Now from the sixth hour there was darkness over all the land until the ninth hour. And about the ninth hour Jesus cried out with a loud voice, saying, “Eli, Eli, lema sabachthani?” that is, “My God, my God, why have you forsaken me?” And some of the bystanders, hearing it, said, “This man is calling Elijah.” And one of them at once ran and took a sponge, filled it with sour wine, and put it on a reed and gave it to him to drink. But the others said, “Wait, let us see whether Elijah will come to save him.” And Jesus cried out again with a loud voice and yielded up his spirit.

 

And behold, the curtain of the temple was torn in two, from top to bottom. And the earth shook, and the rocks were split. The tombs also were opened. And many bodies of the saints who had fallen asleep were raised, and coming out of the tombs after his resurrection they went into the holy city and appeared to many. When the centurion and those who were with him, keeping watch over Jesus, saw the earthquake and what took place, they were filled with awe and said, “Truly this was the Soni of God!”

 

There were also many women there, looking on from a distance, who had followed Jesus from Galilee, ministering to him, among whom were Mary Magdalene and Mary the mother of James and Joseph and the mother of the sons of Zebedee.

 

2 Corinthians 3

 

Are we beginning to commend ourselves again? Or do we need, as some do, letters of recommendation to you, or from you? You yourselves are our letter of recommendation, written on oura hearts, to be known and read by all. And you show that you are a letter from Christ delivered by us, written not with ink but with the Spirit of the living God, not on tablets of stone but on tablets of human hearts.

 

Such is the confidence that we have through Christ toward God. Not that we are sufficient in ourselves to claim anything as coming from us, but our sufficiency is from God, who has made us sufficient to be ministers of a new covenant, not of the letter but of the Spirit. For the letter kills, but the Spirit gives life.

 

Now if the ministry of death, carved in letters on stone, came with such glory that the Israelites could not gaze at Moses’ face because of its glory, which was being brought to an end, will not the ministry of the Spirit have even more glory? For if there was glory in the ministry of condemnation, the ministry of righteousness must far exceed it in glory. Indeed, in this case, what once had glory has come to have no glory at all, because of the glory that surpasses it. For if what was being brought to an end came with glory, much more will what is permanent have glory.

 

Since we have such a hope, we are very bold, not like Moses, who would put a veil over his face so that the Israelites might not gaze at the outcome of what was being brought to an end.

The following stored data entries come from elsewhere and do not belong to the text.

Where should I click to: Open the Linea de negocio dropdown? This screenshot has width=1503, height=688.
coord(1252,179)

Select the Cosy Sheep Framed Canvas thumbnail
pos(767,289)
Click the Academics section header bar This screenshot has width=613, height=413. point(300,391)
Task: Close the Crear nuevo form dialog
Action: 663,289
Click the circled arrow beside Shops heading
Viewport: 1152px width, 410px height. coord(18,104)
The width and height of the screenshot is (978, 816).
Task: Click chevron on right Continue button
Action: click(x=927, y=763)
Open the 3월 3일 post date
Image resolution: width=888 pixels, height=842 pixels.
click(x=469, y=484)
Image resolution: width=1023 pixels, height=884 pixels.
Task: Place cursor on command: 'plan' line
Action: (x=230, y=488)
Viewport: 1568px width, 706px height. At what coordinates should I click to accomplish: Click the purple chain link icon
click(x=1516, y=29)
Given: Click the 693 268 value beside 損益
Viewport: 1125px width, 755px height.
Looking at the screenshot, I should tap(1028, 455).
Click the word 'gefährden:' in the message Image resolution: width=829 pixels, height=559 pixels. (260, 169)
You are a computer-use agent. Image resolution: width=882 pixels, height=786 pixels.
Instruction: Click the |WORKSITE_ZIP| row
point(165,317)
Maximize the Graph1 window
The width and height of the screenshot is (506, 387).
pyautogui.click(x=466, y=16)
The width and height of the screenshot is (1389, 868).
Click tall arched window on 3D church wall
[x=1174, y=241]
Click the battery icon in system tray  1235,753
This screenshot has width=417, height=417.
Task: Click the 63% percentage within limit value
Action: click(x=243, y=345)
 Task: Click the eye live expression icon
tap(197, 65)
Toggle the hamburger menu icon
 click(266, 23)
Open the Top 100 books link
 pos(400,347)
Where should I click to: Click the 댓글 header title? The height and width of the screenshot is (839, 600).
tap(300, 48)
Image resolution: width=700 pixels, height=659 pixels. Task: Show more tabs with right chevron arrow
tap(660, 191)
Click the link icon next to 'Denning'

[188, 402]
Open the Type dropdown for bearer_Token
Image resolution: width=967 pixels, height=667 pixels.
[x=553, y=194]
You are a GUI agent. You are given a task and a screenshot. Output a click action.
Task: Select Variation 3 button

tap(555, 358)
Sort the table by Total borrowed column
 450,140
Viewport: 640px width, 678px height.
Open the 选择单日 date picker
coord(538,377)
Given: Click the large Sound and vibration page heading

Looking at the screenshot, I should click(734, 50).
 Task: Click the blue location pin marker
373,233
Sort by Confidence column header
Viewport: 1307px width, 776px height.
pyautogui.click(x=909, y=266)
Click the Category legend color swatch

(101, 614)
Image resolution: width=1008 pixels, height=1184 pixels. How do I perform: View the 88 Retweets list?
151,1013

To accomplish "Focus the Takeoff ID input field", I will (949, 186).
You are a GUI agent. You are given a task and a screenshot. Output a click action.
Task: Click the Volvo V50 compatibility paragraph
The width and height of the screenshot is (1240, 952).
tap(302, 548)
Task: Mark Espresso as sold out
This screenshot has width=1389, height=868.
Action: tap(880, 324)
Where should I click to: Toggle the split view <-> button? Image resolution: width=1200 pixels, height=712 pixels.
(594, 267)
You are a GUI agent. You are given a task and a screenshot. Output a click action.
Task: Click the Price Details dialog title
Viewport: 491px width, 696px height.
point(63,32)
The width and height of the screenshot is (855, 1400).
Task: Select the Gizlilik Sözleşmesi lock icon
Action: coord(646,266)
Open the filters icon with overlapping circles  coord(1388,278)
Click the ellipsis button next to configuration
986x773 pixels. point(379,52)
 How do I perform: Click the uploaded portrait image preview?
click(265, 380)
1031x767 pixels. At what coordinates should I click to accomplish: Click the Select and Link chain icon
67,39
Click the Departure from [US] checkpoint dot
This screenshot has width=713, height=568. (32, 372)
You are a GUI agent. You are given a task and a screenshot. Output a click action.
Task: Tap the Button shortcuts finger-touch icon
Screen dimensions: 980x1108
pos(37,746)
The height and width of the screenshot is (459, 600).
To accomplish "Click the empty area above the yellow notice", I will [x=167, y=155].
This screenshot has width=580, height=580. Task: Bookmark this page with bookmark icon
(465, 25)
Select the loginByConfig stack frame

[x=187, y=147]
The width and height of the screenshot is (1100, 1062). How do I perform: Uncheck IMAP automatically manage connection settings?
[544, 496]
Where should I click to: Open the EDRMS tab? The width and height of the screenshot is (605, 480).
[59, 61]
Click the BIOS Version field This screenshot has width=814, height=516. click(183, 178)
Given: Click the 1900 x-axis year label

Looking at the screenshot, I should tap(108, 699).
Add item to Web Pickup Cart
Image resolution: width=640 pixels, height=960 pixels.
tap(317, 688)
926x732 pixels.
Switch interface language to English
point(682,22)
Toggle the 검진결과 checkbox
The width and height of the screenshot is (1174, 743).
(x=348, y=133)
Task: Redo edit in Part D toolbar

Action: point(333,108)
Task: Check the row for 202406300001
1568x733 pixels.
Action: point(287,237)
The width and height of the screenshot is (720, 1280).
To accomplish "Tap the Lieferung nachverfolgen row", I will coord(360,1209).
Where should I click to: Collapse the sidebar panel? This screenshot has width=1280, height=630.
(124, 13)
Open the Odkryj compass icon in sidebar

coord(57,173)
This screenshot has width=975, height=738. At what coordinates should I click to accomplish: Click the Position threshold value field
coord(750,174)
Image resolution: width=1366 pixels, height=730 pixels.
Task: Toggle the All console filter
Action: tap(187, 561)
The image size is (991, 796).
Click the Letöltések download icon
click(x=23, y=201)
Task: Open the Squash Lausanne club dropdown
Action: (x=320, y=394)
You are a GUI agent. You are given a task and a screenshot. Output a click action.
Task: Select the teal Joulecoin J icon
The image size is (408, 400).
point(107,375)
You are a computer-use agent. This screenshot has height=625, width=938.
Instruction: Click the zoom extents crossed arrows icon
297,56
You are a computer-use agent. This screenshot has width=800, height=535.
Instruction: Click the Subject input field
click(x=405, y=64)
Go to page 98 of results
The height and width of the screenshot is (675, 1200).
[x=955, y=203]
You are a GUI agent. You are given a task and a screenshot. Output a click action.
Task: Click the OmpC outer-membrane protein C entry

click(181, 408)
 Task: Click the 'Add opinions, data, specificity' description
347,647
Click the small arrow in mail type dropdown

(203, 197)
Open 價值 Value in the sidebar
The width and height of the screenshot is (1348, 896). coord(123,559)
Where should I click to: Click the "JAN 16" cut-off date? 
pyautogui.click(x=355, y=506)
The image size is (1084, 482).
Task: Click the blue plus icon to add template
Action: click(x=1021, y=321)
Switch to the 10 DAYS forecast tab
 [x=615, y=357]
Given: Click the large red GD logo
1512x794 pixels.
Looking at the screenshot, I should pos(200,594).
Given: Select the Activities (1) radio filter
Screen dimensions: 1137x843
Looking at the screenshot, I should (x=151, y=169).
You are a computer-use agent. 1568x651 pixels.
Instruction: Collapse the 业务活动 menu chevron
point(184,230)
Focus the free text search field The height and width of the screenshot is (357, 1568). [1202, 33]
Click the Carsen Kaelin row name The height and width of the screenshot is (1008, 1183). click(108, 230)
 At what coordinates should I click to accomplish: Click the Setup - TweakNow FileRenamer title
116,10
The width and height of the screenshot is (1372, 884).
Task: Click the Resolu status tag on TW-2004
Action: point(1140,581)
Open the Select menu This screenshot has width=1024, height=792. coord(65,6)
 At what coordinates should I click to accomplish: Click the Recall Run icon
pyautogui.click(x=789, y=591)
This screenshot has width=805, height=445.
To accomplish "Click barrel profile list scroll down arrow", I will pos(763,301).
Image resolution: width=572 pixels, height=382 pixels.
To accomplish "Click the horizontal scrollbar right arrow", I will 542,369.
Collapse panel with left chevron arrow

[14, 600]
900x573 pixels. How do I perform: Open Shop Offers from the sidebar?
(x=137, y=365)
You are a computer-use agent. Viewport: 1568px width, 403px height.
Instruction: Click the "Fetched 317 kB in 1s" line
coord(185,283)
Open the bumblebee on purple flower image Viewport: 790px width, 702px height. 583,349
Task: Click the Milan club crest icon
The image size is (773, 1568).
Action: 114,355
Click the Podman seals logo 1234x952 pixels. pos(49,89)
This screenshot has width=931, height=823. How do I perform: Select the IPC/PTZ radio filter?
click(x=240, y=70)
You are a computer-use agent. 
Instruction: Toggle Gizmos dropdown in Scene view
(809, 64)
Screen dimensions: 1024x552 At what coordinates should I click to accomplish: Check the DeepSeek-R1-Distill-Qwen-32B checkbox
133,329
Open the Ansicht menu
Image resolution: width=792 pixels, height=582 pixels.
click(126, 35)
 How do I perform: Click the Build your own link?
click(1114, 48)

But their minds were hardened. For to this day, when they read the old covenant, that same veil remains unlifted, because only through Christ is it taken away. Yes, to this day whenever Moses is read a veil lies over their hearts. But when one turns to the Lord, the veil is removed. Now the Lord is the Spirit, and where the Spirit of the Lord is, there is freedom. And we all, with unveiled face, beholding the glory of the Lord, are being transformed into the same image from one degree of glory to another. For this comes from the Lord who is the Spirit.